To reduce your wait, consider these strategies. Get on multiple waitlists simultaneously, since cancellations open spots unpredictably. Ask to be placed on a cancellation list for earlier appointments. Private practices often have shorter waits than hospital-affiliated centers, though they may cost more. Some providers now offer telehealth evaluations, which can expand your options geographically. For children, your state’s early intervention program (for kids under 3) or the school district (for kids 3 and older) can conduct their own evaluations at no cost, though these serve educational rather than medical purposes.

Cost and Insurance Coverage

The cost of an autism evaluation varies widely depending on the provider, your location, and how comprehensive the assessment is. A standard diagnostic evaluation ranges from $250 to $2,500. Comprehensive evaluations that include cognitive and adaptive functioning testing can run $500 to $3,000. Intensive private assessments from specialized providers may cost $1,500 to $2,250.

Insurance coverage is more reliable for children than adults. Most private insurance plans and Medicaid cover childhood autism evaluations, though specifics vary by state and plan. For adults, coverage depends on whether the evaluation is deemed medically necessary, and getting that approval often requires documentation from a referring provider explaining why testing is warranted. Some clinics don’t accept insurance at all, while others will file claims on your behalf. Before scheduling, call your insurance company and ask specifically whether autism diagnostic testing is covered, what your copay or coinsurance will be, and whether you need a pre-authorization or referral.

If you’re paying out of pocket, some providers offer sliding-scale fees or payment plans. University training clinics, where graduate students conduct evaluations under supervision, often charge significantly less than private practices.

How to Prepare for Your Evaluation

Coming prepared makes the evaluation more accurate and efficient. Gather any records that document your developmental or behavioral history: school report cards (especially teacher comments about social behavior), previous psychological or educational testing, therapy records, and medical records noting developmental milestones.

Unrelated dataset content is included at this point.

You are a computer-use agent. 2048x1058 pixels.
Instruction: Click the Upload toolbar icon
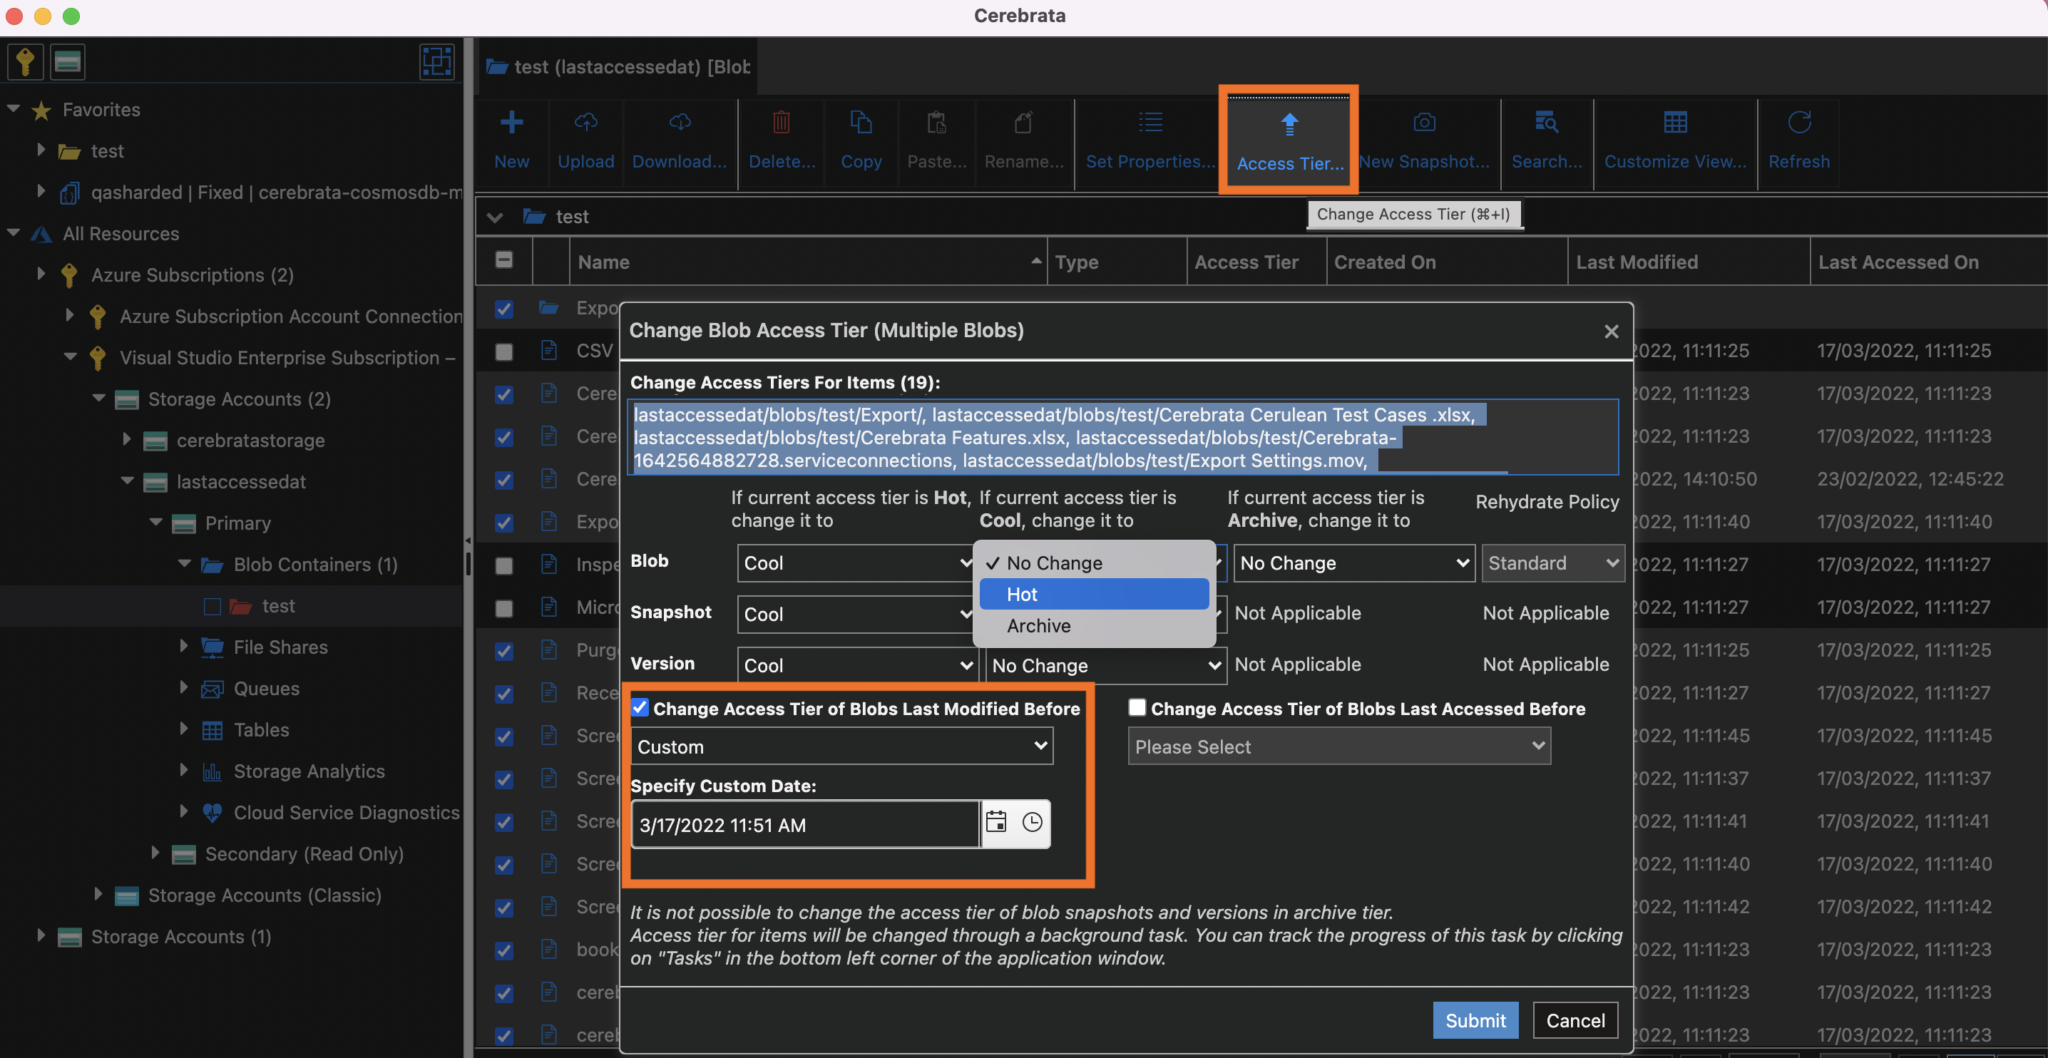[x=586, y=140]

For adults evaluating themselves, childhood report cards and baby books can be surprisingly useful.

Write down specific examples of the traits that prompted you to seek testing. Vague descriptions like “I have trouble socially” are less helpful than concrete examples: “I rehearse conversations before making phone calls,” “I eat the same lunch every day and feel anxious if I can’t,” or “Fluorescent lights make it hard for me to concentrate.” The more specific you can be, the clearer picture the evaluator gets. If a family member or partner can attend part of the evaluation to provide their observations, that adds another useful perspective.